Rationale - what it means and why it is an important measure
Children enrolled in school that drop out before completion fail to gain the intellectual, social, cultural and ethical knowledge and skills that schooling should provide. This also constitutes a waste of the human, social and economic potential of the countries concerned. School wastage is linked to poverty and child labour.
How it is compiled, what data are needed
Pupils from ages 12-15 that attend public schools versus the total number of pupils from ages 12-15 that are required to attend.
This indicator should be measured annually.
Measurements and units
Public school attendance (%)
Possible temporal and spatial format
Graphs, trend charts, maps
Reference to methodology resources
To improve access to and completion of primary and secondary education.
Targets, benchmarks, reference values
No specific targets
References to examples of application
Access to education in Cape Town, South Africa: http://www.cmc.gov.za/peh/soe/educat.htm
Other comments / background
Today, in the less developed regions as a whole, only three out of four pupils can be expected to reach Grade 5, i.e. completing at least the four years of schooling generally considered necessary for achieving sustainable literacy skills.

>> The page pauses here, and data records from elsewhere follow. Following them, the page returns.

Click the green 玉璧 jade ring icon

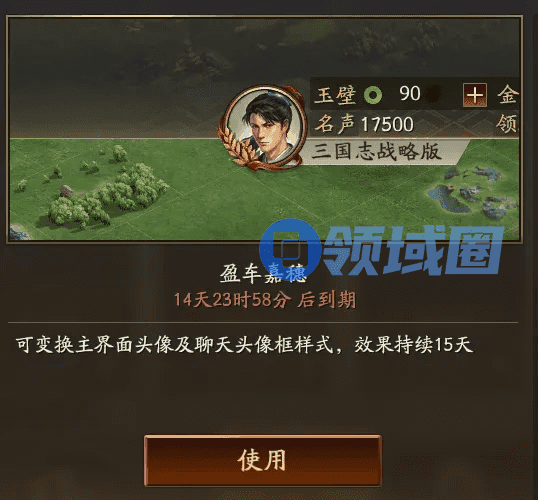pyautogui.click(x=373, y=95)
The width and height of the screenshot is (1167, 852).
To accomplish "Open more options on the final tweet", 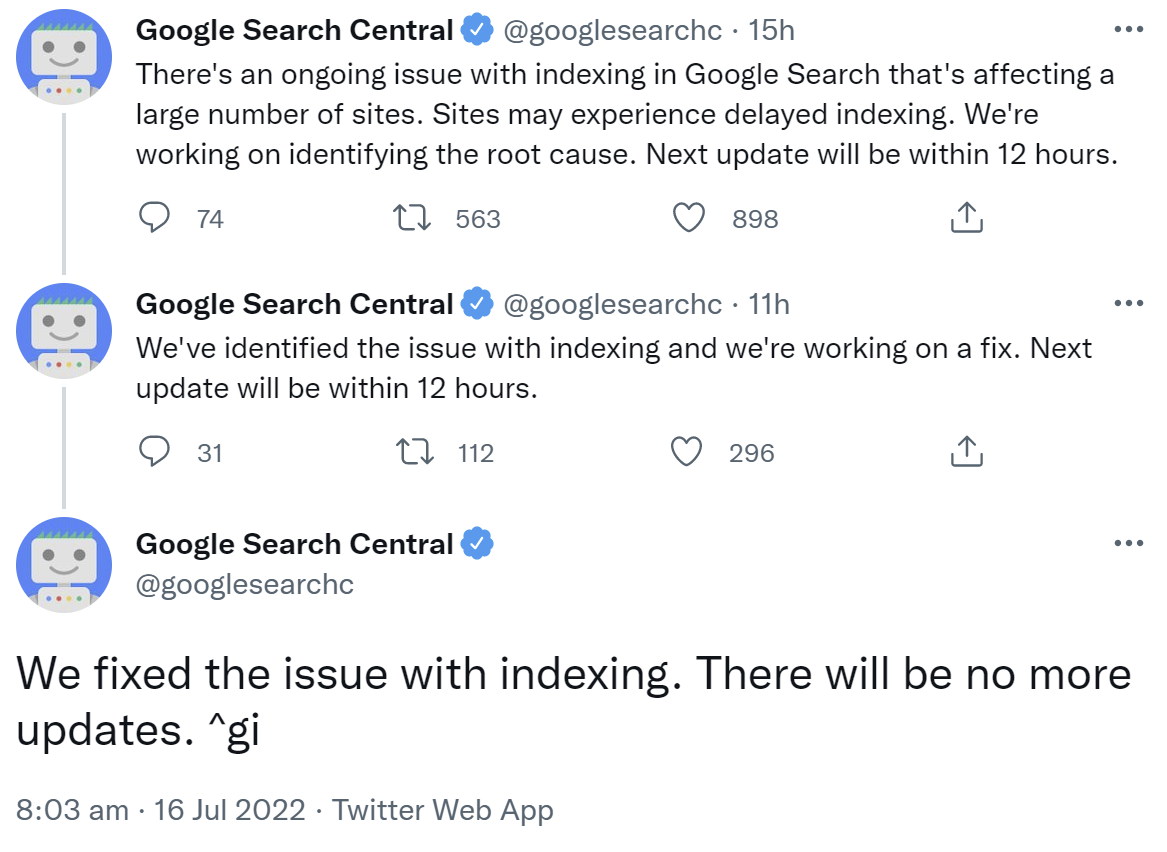I will coord(1127,542).
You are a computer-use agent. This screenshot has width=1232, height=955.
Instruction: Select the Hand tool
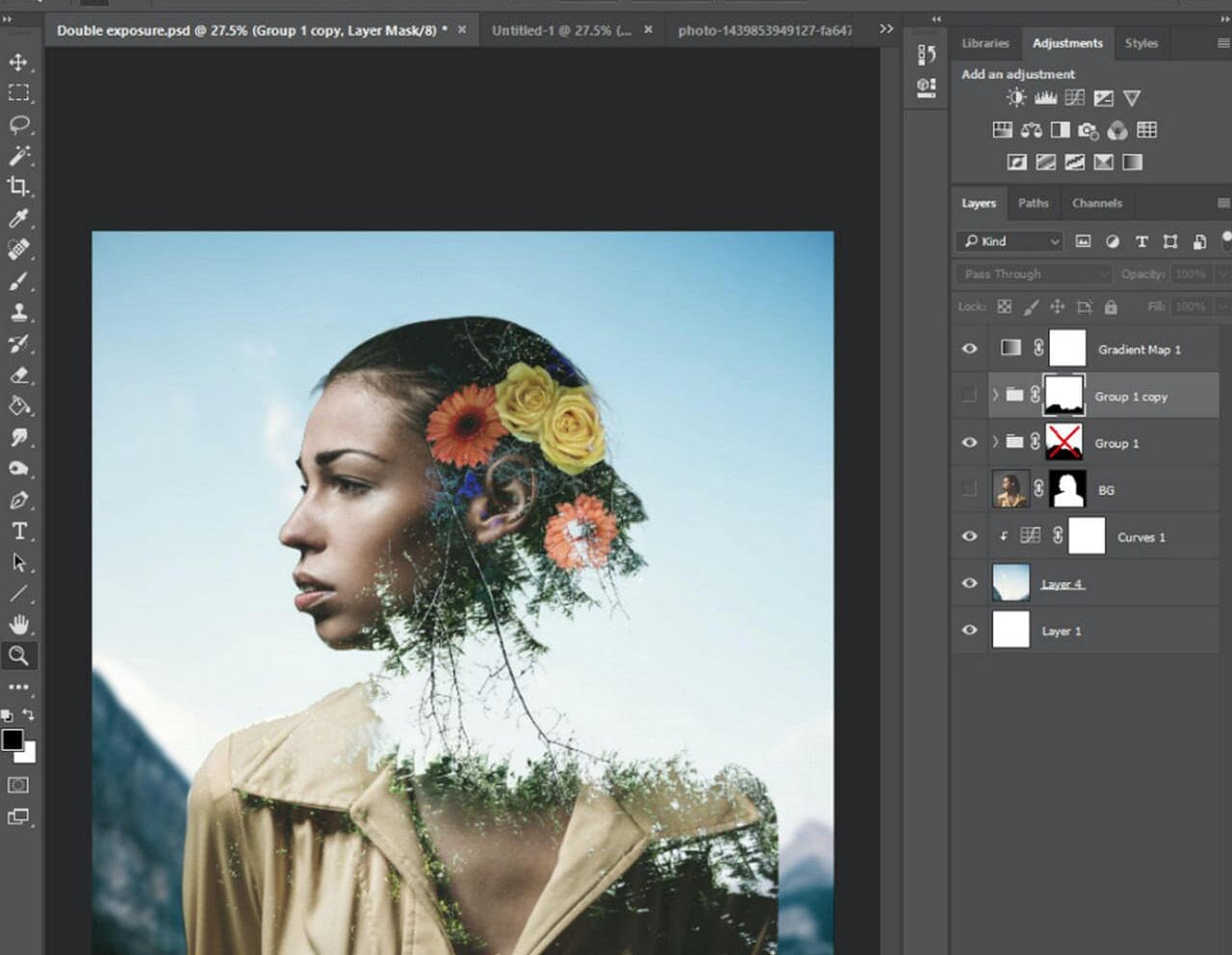pyautogui.click(x=18, y=624)
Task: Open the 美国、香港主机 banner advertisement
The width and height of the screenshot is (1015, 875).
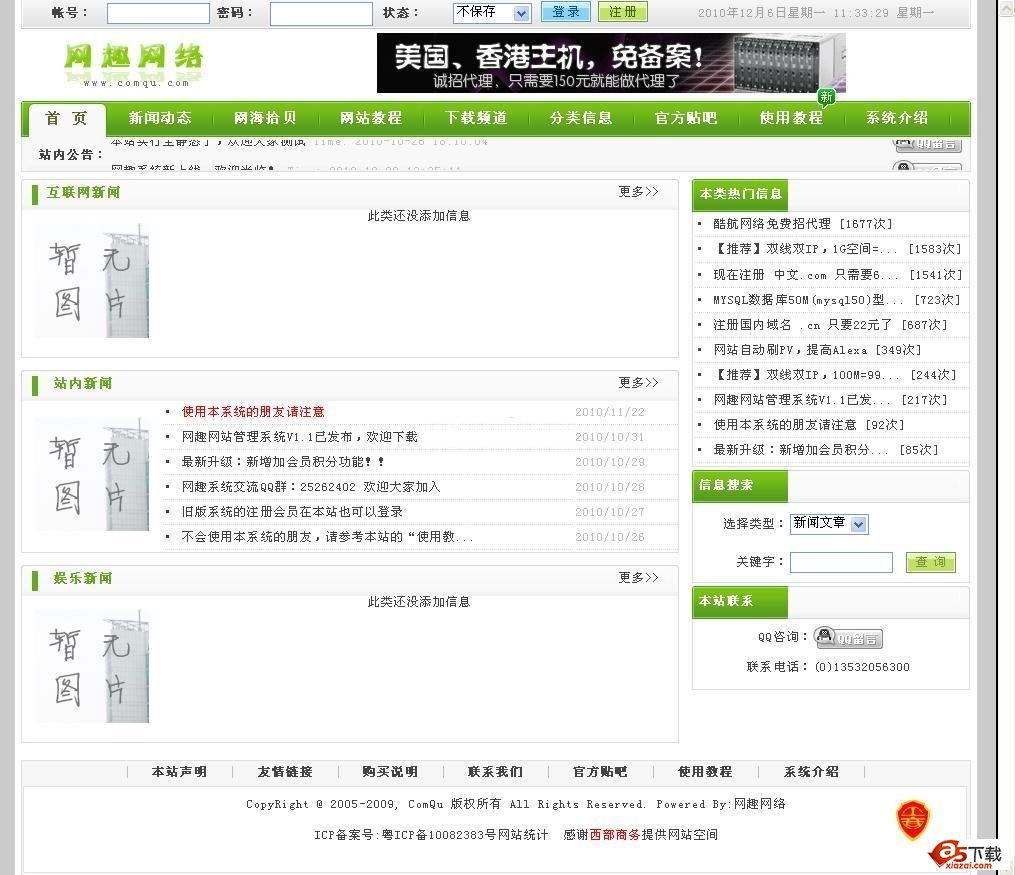Action: (x=611, y=63)
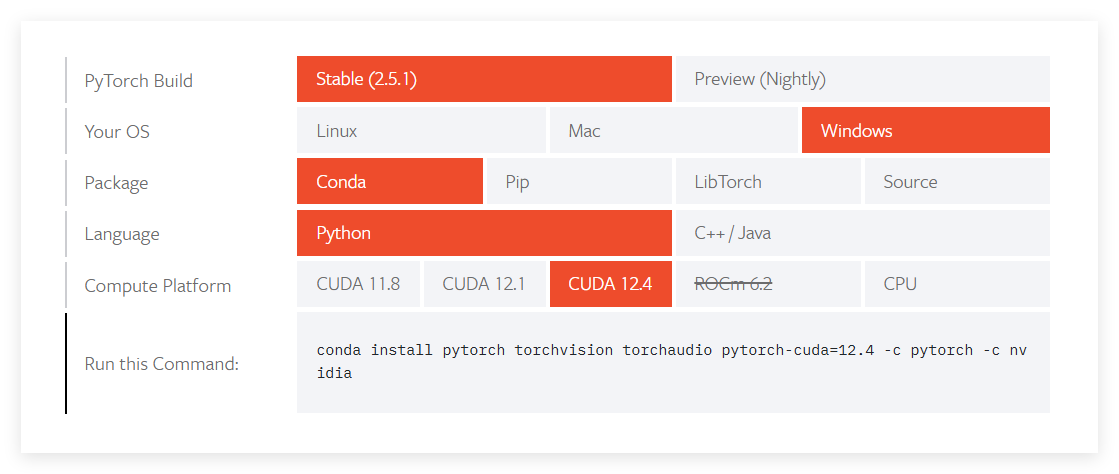Choose the Source package option
The width and height of the screenshot is (1119, 474).
coord(956,181)
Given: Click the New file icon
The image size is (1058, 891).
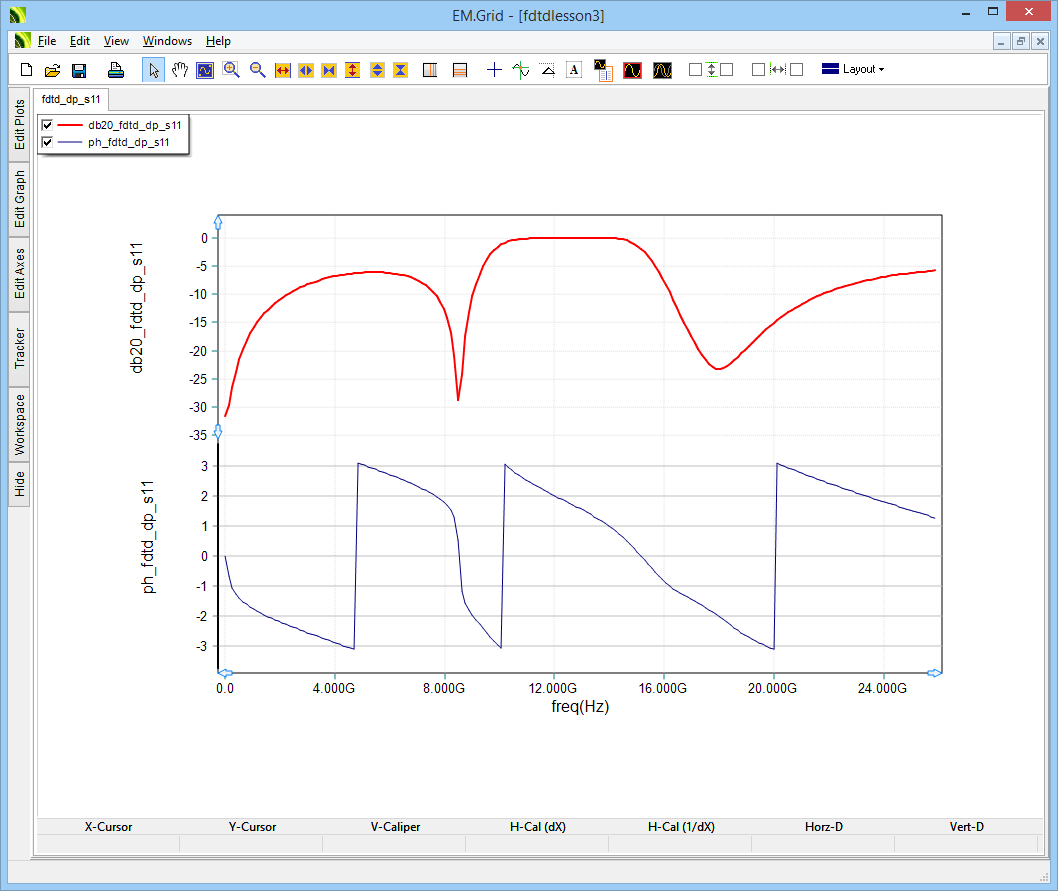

Thus the expected benefits of increased enrolments are being undermined by significant levels of drop-out, an acute symptom of school wastage. The Framework for Action of the ”World Conference on Education for All”, (Thailand, 1990) urges countries to pursue ‘Improvement in learning achievement such that an agreed percentage of an appropriate age cohort (e.g. 80 per cent of 14-year-olds) attains or surpasses a defined level of necessary learning achievement’.